Hello! Alex Iantaffi here, one of the authors of How to Understand Your Gender: A practical guide for exploring who you are published by Jessica Kingsley Publishers. Our publisher asked Meg-John Barker and I to write a blog post each about our own gender journeys, so here I am.
Are you a boy or a girl? Yes!
When I started to come out as trans masculine (that is someone assigned female at birth and presenting and identifying somewhere in the masculine region of the gender landscape), some people felt this made complete sense to them and some were befuddled. I empathized with the befuddled, even as I was being hurt by it. After all, it had taken me over three decades to even figure out that there were options beyond what I had been assigned to be at birth! But let’s back up a little.
You will read snippets of my gender journey (and Meg-John’s) in the book as well, since one of the points we make is that we all have a relationship of some sort to this idea of gender. So, this blog post will just be a summary of salient points in my own gender journey, at least up to now. I am sure that as I keep living (hopefully) and learning and being in relationship to the world and people around me, my gender journey will continue beyond this point in time.
The reasons why it took me over three decades to figure out I was trans (that means that my gender identity is not aligned with my sex assigned at birth) was that my story did not follow the dominant narrative in many ways. I have photos of me as a young child looking like a little boy and smiling. I used to love going to the barber with my dad, as a teenager, and getting my hair cut there. This made sense as a working-class family, since barbers were cheaper than hairdressers and I wanted my hair real short! As a teen, I also loved when people thought I was a boy. This usually only happened if I had my back to them. They would correct themselves as soon as I turned and they could see my round face and adolescent body that they read as clearly female. At the same time, though, I loved theatre, and music, making dresses for my Barbie (and yes, I played with my Barbie secretly even as a teenager). All of this was happening in Italy in the 1970s and 80s. I was being brought up Catholic, by a communist union organizing father and an aunt who introduced me to feminism.

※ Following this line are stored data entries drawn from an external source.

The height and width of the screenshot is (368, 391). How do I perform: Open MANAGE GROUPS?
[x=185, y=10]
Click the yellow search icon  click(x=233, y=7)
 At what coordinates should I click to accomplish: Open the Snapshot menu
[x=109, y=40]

Fast forward to my 20s when I moved to the UK and tried to figure out who I was in many ways. This was a time when I was really trying to perform femininity since I thought that feeling more masculine might have something to do with internalized oppression (this was, of course, not true!). However, much as I tried, I felt like I was doing drag whenever I tried to dress or act as a woman, even as a feminist woman! Yet, when I tried to explain my feelings to others, they were usually met as a joke since… I was a woman, right?! Well, that turned out to not be quite true, and eventually my feelings made so much more sense! I will spare you readers more details of my journey but let’s say that, by the time I was in my early 30s, I had figured out that I really was non-binary, strictly speaking! Initially I thought of myself as genderqueer, then as trans masculine, and now I think of myself as trans masculine and non-binary. So, when children ask me: ‘are you a boy or a girl’, my answer is yes!

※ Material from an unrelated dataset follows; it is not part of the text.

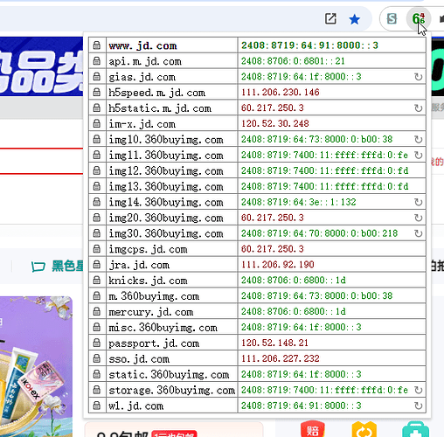Click the Kotex product banner image
Screen dimensions: 444x437
[36, 366]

As I continued to explore gender throughout my life, I’ve listened to many people’s stories about their relationships with gender. I could not have gotten to this point in my journey without the support of many trans and non-binary people I met along the road, both in the pages of books and in person. However, the more I talked about gender, the more I realized that everyone has a gender story, or in fact, many! Regardless of people’s identities, gender stories were shared when I ran trainings, when I talked with clients (I am a therapist), when I conducted research, and simply when I talked with my family and friends. The more I listened to all these gender stories, the more I realized that maybe many of us had been hurt by this idea of the gender binary, and that there was a much larger landscape of possibilities for all of us.
I am very grateful to my beloved Donald Engstrom-Reese for encouraging me to connect with ancestors across time and space. This allowed me to realize that there have always been many gender identities and expressions, and that the gender binary itself is a byproduct of settler colonialism. My understanding is that Indigenous people all over the globe usually have a broader range of genders than two. When I talk about this, sometimes people think I am talking about not having any binary expressions at all, such as masculinity or femininity, but, while androgyny is awesome, what I’m talking about is gender liberation (You can listen to my 5 minutes Ignite talk on gender liberation here: https://youtu.be/wWa77NCsksw). This includes masculine and feminine expressions and identities. It’s about expanding gender, and not destroying it! It is also important to remember that the people who have been leading the gender liberation movement have been and continue to be women of color, including trans feminine people.
Connecting to something larger than myself, and my own individual story, was essential for me to feel whole. I think it’s sometimes too easy for trans and non-binary people to feel pathologized, that is, to be thought of as ‘sick’ or ‘deviant’, or as an exception from the norm. I know that’s been the case for me. Connecting with the idea that gender has always been expansive has been healing. There is nothing wrong with me. I am a boy and a girl. If I had been a Glee character, I would be Kurt and not Finn. I am not the first, and I won’t be the last. We talk about this in the book too. In fact, our last section focuses on community, our need as humans to connect, to be part of something larger, to be inspired, to not feel alone. I guess if I had one wish for this book it is that it might help people to feel less alone and more connected to a larger gender landscape.